[BTC-33]

4.4K 956 286
                                    

Hatalla.



"Kamu lebih suka dibunuh daripada fokus soal persyaratan yang Ayah kasih kemarin, La?"

Menurut Ayah sendiri gimana?

"Waktu satu tahun yang Ayah kasih itu singkat, sementara apa yang harus kamu selesaikan banyak! Masih aja kamu nggak mau denger omongan Ayah? Ayah harus ngomong pakai cara apa lagi supaya kamu bisa ngerti kalau ini nggak main-main, La! Kalau kayak gini, mending nggak usah diterusin aja hubunganmu sama Reni, biar bubar sekalian!"

Sembarangan!

Amit-amit, ih!

Gue melirik sebentar ke arah Ayah, dari tadi gue sebenernya udah mau ngejelasin tapi Ayah kayaknya masih nafsu banget buat ngata-ngatain gue. "Ayah denger cerita apa dari Ibu? Sejak ketahuan sama Ayah kemarin, aku sama Reni malah belum ketemu sama sekali, Yah," jelas gue sedikit demi sedikit waktu melihat keadaan Ayah sudah agak tenang.

"Who do you think you are fooling?" Dengan raut murkanya, Ayah menimpal cepat. "Ibu cerita kalau kamu nginep sama Reni! Pokoknya nggak pantes, Ayah sendiri malu ngomong di depan kamu kayak sekarang ini, La!"

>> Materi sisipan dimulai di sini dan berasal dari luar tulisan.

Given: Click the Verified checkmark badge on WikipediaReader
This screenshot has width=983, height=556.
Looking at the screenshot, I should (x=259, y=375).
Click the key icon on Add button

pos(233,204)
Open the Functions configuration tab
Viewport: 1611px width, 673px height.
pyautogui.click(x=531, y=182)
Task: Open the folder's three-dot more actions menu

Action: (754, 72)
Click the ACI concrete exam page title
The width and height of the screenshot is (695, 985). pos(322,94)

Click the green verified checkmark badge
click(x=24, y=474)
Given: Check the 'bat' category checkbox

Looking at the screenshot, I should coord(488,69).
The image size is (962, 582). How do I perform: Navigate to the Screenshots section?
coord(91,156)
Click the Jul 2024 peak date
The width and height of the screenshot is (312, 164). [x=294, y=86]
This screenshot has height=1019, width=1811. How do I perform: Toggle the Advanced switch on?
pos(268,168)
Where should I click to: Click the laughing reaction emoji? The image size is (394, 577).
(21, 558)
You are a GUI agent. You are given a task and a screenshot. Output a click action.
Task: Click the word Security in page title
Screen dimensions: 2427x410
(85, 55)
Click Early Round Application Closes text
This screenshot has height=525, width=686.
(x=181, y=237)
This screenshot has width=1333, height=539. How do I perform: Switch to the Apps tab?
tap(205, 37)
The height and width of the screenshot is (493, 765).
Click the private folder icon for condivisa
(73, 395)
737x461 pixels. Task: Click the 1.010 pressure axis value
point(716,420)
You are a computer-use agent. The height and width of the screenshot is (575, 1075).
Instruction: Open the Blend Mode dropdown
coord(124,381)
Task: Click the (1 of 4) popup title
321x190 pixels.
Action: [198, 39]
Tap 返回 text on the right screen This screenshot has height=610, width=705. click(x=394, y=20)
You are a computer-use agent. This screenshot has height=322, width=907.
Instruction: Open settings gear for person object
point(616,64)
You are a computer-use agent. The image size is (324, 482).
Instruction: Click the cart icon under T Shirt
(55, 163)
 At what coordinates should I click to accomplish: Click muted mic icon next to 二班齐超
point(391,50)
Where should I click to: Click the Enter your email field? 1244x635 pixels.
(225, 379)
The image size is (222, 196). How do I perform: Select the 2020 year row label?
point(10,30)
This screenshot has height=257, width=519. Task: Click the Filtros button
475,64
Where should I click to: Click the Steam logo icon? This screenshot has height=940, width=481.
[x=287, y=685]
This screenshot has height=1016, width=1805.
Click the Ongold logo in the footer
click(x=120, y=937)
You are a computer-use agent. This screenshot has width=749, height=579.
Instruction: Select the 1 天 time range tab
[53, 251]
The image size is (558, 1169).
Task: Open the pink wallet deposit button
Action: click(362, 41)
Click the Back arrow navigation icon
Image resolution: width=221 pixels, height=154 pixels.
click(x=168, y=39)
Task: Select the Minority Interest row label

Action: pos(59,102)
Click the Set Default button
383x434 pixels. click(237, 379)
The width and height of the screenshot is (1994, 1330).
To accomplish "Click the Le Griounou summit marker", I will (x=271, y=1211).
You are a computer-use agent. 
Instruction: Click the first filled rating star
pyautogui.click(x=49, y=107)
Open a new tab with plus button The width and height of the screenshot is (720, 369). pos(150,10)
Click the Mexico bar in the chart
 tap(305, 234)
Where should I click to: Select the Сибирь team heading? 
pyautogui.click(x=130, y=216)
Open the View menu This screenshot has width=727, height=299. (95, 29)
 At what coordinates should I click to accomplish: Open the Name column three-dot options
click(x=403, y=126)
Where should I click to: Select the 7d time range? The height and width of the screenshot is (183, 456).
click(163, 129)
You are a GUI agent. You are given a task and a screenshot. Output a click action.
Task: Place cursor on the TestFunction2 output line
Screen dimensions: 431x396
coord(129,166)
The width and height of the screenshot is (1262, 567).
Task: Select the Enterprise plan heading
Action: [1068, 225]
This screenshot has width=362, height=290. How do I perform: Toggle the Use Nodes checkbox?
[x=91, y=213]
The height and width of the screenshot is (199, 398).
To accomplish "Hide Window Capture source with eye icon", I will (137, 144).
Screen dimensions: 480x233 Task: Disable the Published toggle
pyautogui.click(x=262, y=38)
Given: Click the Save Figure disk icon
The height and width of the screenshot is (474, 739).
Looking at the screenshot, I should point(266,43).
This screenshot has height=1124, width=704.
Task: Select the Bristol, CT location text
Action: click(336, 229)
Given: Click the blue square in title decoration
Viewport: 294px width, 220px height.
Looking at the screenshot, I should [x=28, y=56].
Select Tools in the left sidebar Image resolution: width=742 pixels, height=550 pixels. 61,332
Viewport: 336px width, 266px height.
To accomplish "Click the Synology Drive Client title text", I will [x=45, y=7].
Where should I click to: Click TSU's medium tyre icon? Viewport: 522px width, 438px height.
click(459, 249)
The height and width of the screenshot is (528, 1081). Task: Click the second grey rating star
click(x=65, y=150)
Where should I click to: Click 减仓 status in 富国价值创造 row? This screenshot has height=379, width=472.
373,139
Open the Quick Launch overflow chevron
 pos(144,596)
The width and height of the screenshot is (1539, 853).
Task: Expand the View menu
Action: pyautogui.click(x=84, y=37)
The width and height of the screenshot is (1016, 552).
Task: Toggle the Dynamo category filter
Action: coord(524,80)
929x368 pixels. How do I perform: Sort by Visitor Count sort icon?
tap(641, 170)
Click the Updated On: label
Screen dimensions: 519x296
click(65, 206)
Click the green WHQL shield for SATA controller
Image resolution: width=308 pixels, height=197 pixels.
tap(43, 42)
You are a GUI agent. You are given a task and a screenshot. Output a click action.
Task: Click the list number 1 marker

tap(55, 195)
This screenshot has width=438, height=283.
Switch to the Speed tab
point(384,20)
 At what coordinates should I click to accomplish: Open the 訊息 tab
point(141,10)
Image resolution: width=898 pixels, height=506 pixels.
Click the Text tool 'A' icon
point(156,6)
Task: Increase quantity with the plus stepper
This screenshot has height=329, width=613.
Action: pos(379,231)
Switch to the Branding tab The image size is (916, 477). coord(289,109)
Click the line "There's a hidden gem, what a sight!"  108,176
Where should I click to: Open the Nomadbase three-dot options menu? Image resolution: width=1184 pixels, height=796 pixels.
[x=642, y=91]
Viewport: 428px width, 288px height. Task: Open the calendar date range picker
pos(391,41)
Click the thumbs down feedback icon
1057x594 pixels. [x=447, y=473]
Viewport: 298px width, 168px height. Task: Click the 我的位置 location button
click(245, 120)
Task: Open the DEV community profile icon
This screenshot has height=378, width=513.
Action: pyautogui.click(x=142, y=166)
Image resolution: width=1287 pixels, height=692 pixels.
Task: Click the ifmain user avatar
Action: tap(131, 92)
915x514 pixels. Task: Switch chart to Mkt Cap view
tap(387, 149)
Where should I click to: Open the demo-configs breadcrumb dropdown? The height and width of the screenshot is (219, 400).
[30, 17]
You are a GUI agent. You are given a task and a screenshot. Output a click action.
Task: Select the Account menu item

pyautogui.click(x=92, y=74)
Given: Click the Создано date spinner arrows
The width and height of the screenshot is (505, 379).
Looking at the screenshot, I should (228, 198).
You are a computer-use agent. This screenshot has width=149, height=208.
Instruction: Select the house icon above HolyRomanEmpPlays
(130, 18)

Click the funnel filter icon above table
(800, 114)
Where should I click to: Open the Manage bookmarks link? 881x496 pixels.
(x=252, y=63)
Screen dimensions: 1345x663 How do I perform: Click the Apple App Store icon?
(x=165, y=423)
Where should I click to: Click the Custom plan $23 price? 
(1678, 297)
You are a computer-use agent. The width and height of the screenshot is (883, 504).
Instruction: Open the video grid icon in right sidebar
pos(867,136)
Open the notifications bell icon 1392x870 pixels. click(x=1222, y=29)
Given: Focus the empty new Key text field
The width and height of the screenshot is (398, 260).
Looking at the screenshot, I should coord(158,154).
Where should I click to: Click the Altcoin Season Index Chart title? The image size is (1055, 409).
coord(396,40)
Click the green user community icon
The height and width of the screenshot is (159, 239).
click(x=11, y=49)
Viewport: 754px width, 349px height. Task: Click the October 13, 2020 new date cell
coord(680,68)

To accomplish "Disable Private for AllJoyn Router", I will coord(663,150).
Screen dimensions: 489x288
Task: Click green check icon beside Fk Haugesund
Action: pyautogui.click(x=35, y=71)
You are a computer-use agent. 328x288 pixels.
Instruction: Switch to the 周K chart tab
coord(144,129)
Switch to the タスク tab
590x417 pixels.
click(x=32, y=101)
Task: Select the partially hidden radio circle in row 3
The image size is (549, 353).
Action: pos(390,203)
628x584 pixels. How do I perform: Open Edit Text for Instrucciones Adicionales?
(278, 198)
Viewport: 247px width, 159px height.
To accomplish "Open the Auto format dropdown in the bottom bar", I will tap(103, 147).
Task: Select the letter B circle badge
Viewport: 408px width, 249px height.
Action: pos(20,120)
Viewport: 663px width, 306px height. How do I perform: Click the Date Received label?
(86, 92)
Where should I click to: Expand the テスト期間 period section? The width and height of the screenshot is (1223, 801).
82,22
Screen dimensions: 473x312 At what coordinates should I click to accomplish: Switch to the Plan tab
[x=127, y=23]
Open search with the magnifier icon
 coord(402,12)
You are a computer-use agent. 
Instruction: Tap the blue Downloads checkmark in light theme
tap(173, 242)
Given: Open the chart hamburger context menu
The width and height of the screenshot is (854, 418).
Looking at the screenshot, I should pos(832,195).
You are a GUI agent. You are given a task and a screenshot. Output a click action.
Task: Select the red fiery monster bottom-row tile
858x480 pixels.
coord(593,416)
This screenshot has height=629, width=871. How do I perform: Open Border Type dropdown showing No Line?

Untung aja, 'kan, gue bisa ngebujuk Ayah buat ngobrol baik-baik di ruang kerjanya dan akhirnya cuma gue yang denger makian dari Ayah, meskipun lengan gue rasanya nyut-nyutan kena tonjok—asalkan Reni—yang kayaknya sudah datang lebih dulu ke rumah—nggak khawatir.

Berdiri di depan meja kerja Ayah, gue menggelengkan kepala. "Hatalla sama Reni dari kemarin sampai hari ini belum ketemu sama sekali, Yah." Gue mengulang lagi ucapan gue sebelumnya, membuat Ayah memutar kursinya menyamping—nggak lagi mengarah lurus ke arah gue. "Semalam Hatalla ada ketemu sama Algis dan Narendra, kami ke Bleues Notes sampai pagi. Tanya ke Deryl kalau memang Ayah nggak percaya." Ayah masih belum bereaksi juga. "Semalam, kayaknya Hatalla rada mabuk—dikit. Dan, ya, paginya jadi ngomong ngaco waktu Ibu mampir ke rumah Hatalla.

"Toh, Ibu sama Deryl tadi pagi—di hari yang sama—pergi jemput Reni buat nganterin Reni ke kantor, Yah. Jadi, ya, mana mungkin Reni ada di rumah Hatalla—"

"Kalau kamu orangnya, apa yang nggak mungkin bisa jadi sangat mungkin, La." Ayah memotong ucapan gue, dia melirik tajam sebelum memutar kursinya menghadap ke arah gue lagi. "Jangan sampai, ya, La, Ayah kehilangan kepercayaan sama kamu," katanya yang berhasil membuat gue menghela napas panjang.

Seharusnya, malam itu gue nggak menyentuh cocktail yang gue pesan secara sembarangan itu. Seharusnya gue dengerin apa yang dibilang Algis buat pesen air putih atau apa pun minuman yang nggak mengandung alkohol.

Tapi, takdir emang suka main-main sama gue.

If I'm being honest, this isn't my first time being drunk. Dulu jaman kuliah dan awal-awal kerja di ATU, gue beberapa kali mabuk dan bahkan dipulangkan ke rumah Menteng—bukan rumah gue sendiri—tapi, gue nggak pernah se-ngaco semalam dan tadi pagi.

Mungkin saking kangennya gue ke Reni kali, ya? Atau karena setelah kejadian di mana Ayah memergoki kami berdua, gue tau kalau pertemuan kami nggak akan bisa sesering dan se-intens dulu—gue jadi frustrasi duluan.

Ini itungannya baru sehari, gue udah ngaco kalau Reni ada di rumah gue—terlepas gue lagi mabuk dan apa pun itu—dan membuat keributan di depan Ibu yang jelas aja murka ngeliat kelakuan gue.

"Ayah ingetin sekali lagi, ya, La. Kamu yang sekarang—yang belum punya apa-apa ini—harusnya malu kalau mau berhadapan dengan Ireni, apalagi kamu punya misi—mau menikahi dia." Ayah kembali buka suara, dia juga ikut menunjuk kursi yang ada di hadapannya. "Siapa yang nyuruh kamu duduk?" Gue kembali berdiri, mengurungkan niat untuk duduk. Bukannya barusan Ayah yang nyuruh gue duduk, ya? "Pinggirin kursinya! Kamu berdiri depan situ!"